Having established a valid claim, in November 2017, the parties applied for amicable settlement, which was granted by the Supreme Court. In October 2018, the Supreme Court gave ruling. One of the classical orders of the Supreme Court in the ruling is that the HAGF should establish a body, which will be the vehicle for the recovery.

Hence, the major flanks of the settlement reached by the parties at the Supreme Court were, constituting a body to be set up by the HAGF with representation from the three oil producing States and the Plaintiff’s solicitors to jointly pursue recovery of the amounts in contention, and that no liability on the part of the Federal Government to pay a Kobo to the plaintiffs until recoveries are made. Meaning that liability of the Federal Government is contingent on recovery.

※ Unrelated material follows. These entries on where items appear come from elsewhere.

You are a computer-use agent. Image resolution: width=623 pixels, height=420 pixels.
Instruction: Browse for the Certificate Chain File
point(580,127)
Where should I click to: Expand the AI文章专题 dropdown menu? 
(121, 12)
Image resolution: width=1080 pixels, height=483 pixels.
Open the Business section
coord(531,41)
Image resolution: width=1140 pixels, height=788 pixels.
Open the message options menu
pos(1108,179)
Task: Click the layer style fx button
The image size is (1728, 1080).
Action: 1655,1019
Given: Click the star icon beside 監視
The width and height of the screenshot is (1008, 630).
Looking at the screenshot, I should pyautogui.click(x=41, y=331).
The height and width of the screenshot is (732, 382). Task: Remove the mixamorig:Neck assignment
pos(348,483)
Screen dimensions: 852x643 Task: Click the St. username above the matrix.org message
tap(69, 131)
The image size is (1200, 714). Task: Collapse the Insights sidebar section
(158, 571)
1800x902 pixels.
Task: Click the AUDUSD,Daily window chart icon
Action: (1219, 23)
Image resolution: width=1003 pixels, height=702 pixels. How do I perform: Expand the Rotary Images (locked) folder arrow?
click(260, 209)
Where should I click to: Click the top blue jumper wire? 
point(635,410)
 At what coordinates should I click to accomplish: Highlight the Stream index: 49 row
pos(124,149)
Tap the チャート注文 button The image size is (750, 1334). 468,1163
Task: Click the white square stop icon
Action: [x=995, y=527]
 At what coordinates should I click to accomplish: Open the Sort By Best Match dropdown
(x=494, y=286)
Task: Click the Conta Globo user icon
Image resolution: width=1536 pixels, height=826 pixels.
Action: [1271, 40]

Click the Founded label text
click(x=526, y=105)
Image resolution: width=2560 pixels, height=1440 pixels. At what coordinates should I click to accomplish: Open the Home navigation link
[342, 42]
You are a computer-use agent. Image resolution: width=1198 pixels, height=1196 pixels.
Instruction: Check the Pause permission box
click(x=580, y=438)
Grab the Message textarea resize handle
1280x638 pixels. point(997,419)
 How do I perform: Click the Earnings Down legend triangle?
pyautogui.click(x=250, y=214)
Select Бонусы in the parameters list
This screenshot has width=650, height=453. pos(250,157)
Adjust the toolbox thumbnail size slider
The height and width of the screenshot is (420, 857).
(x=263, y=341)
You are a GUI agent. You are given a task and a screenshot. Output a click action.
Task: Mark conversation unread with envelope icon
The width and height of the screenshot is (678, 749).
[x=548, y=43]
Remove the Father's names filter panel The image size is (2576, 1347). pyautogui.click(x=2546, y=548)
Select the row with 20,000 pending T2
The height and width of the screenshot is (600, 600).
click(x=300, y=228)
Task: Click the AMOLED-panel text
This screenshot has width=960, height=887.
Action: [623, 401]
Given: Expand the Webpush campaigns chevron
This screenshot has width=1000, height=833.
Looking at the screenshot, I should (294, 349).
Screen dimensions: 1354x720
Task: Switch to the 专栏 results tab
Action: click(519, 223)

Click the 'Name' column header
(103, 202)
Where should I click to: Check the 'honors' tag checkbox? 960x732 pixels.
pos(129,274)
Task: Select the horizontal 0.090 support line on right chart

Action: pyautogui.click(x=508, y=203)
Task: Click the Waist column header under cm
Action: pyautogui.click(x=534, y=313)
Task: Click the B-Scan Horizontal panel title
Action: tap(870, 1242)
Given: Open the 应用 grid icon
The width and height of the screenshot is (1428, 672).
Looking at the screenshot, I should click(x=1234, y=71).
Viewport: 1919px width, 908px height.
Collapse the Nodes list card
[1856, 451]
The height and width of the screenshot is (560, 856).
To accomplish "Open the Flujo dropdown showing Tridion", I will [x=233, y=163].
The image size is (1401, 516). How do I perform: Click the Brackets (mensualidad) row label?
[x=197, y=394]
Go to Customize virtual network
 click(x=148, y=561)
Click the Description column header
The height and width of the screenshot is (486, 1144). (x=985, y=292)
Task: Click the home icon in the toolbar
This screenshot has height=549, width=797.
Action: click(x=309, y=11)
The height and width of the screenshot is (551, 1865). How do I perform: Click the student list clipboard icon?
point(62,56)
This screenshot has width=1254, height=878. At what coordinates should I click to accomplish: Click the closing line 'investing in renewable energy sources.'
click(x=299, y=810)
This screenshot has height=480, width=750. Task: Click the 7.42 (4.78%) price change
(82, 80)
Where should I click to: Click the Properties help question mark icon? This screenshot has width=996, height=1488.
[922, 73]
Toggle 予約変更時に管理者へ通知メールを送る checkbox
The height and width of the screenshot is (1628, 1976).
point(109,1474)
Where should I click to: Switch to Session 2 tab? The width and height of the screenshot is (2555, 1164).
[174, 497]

On the strength of the Supreme Court Judgment, the Attorney General of the Federation constituted a body with the Attorneys General of Rivers, Bayelsa and Akwa Ibom States, Solicitors to the Plaintiffs, representatives of the office of the HAGF as members and Trobell as the Chair and Lead Consultant. Trobell then engaged the services of a consortium of experts including Legal, Accounting, Engineering and Oil and Gas industry experts for the purpose of the recovery.

These consortium of experts have worked assiduously to establish the facts and figures. These experts have also been engaging with the oil producing companies in the Federal High Court in Lagos and Abuja.

The question therefore is more or less about foregoing a recovery of $62bn so as to avoid the payment of 5% professional fee which at any rate is contingent on recovery. An engagement that is more or less “ no success no fee” in its implication and imports. Clear case of a penny wise pound foolish playing out in the circumstances.

It is obvious that the judgement debtors are doing their best to distract attention of the general public by dwelling on the 5% professional fee. But would the resistance of paying for the 5% be the hinderance to secure recovery of the $62bn?